Présidentielles

Des primaires pour rien

La droite a fait son show médiatique, saturant nos écrans télés pendant plusieurs mois avant les fêtes.
La gauche embraye aussitôt et sature à son tour l’espace médiatique. Cet exercice de la primaire est-il vraiment productif au plan politique ? En tous les cas il donne une confirmation de taille : le débat sur les autonomies régionales demeure délibérément absent des thèmes abordés par les candidats ou les journalistes.

Cet embouteillage médiatique pose le problème des autres candidats potentiels, ceux qui sont «en dehors des appareils ». Comment faire émerger une idée neuve quand le consensus conformiste inonde l’espace médiatique ?

Imaginons par exemple qu’il y ait en 2017 l’équivalent de René Dumont, celui qui fit surgir de nulle part, lors de la présidentielle de 1973, un verre d’eau à la main, l’idée neuve de l’écologie dans le débat politique. Il se heurterait au conformisme des idées, qui est le même quarante ans après, mais, il buterait aussi en plus sur un espace médiatique totalement obstrué, et des conditions de la campagne officielle tellement restrictives désormais, que son message en aurait été totalement inaudible.

De Sylvia Pinel à Jean Frédéric Poisson, la primaire propulse sur le devant de la scène toute une série de personnages sans relief et sans proposition, et elle fait barrage à ceux qui, comme Christian Troadec, veulent porter une démarche fondamentale pour la société, pour en finir avec la France jacobine et pour porter le message des autonomies régionales. Les partis officiels sont jacobins, plus qu’ils ne l’ont jamais été. Ceux qui s’en disputent le leadership via la primaire vivent tous à l’intérieur du périphérique, et ils n’ont de chance de percer qu’à condition de respecter un « code jacobin » plus ancré que jamais dans les esprits de « l’intelligentsia parisienne », politiques et journalistes confondus. Et leurs faux débats d’idées, qui dissimulent en fait des rivalités politiciennes, inondent l’espace médiatique et étouffent les voix qui s’élèvent en dehors de ce cadre formaté par et pour les « grands partis ».

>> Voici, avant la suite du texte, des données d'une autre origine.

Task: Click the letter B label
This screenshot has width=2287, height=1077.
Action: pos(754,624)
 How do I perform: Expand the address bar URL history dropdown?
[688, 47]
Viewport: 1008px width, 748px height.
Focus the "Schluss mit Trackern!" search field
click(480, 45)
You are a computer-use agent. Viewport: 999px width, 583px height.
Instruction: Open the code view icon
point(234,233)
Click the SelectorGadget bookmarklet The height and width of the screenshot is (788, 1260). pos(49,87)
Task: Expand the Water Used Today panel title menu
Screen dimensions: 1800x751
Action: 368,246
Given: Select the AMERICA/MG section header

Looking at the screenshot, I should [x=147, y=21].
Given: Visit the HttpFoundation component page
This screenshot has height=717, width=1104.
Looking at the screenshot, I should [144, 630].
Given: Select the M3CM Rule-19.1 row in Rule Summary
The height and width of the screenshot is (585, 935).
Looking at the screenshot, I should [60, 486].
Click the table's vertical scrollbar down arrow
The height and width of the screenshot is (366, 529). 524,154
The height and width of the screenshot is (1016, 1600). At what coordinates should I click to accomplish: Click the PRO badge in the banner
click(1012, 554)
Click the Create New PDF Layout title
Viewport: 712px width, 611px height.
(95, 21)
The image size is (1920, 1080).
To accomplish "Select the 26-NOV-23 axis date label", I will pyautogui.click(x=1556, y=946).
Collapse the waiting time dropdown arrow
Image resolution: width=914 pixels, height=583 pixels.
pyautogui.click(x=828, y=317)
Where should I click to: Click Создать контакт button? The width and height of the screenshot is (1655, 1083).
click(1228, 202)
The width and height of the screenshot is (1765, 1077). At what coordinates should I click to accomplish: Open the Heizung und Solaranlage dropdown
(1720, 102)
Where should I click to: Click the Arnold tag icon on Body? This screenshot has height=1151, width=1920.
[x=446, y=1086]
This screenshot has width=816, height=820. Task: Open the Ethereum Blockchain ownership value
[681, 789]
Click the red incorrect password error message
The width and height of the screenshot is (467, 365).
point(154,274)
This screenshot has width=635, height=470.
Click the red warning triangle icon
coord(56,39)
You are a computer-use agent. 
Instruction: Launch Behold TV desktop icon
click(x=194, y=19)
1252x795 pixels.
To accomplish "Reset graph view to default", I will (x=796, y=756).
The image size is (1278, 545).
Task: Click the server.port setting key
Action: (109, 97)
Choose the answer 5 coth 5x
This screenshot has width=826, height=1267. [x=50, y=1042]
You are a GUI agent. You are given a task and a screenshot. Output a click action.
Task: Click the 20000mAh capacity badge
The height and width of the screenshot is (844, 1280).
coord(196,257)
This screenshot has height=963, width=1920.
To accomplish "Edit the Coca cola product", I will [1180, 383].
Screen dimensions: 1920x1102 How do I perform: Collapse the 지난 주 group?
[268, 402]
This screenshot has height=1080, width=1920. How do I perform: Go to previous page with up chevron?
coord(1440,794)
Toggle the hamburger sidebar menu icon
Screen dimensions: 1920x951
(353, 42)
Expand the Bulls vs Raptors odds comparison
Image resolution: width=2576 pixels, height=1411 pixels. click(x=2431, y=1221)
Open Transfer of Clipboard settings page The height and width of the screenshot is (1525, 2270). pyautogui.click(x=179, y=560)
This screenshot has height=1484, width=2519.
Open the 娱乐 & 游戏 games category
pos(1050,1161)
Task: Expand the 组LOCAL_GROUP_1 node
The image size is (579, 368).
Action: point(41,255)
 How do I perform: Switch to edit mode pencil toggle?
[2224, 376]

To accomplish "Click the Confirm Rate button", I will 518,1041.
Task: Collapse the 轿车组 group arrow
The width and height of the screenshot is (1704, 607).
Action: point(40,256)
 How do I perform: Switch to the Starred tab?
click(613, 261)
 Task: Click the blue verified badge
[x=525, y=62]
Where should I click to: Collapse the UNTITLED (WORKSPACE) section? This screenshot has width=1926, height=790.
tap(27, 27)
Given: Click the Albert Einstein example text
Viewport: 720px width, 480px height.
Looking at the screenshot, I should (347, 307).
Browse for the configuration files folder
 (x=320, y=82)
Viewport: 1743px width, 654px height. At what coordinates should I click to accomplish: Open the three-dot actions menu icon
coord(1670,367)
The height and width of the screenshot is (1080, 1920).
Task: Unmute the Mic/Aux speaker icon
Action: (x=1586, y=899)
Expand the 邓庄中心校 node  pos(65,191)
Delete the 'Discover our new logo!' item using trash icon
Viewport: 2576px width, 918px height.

Pourtant les arguments objectifs existent pour avancer qu’il y a en France un débat à ouvrir sur la décentralisation. Jamais un mouvement de cette tendance n’avait jamais gagné une présidence d’Exécutif comme nous l’avons fait en Corse. Jamais le mouvement alsacien n’avait obtenu 12% des voix, cinq à dix fois plus qu’auparavant, à une élection régionale. Jamais les Basques n’avaient été si loin dans la définition de leur projet territorial spécifique, et progressé jusqu’à obtenir deux conseillers départementaux. Jamais les catalans du nord n’avaient été aussi nombreux derrière leur «pais català» nié par le découpage régional de Manuel Valls. Et les Bretons se sont hissé à des scores nouveaux pour eux, approchant les 10% au total, mais avec des niveaux à 20% dans le Finistère. Au large du périphérique, les choses bougent beaucoup, mais à l’intérieur du périphérique l’establishment est plus autiste que jamais.

Pour bousculer cet autisme, il nous reste la mobilisation sur le terrain. Celle des maires, ils sont déjà des dizaines qui soutiennent par leur parrainage le candidat régionaliste Christian Troadec, celle des militants et élus qui continuent à lutter pour leur territoire en aspirant à l’émergence d’une nouvelle organisation territoriale en France avec de véritables autonomies.

La Corse est intéressée au premier chef par cette bataille politique.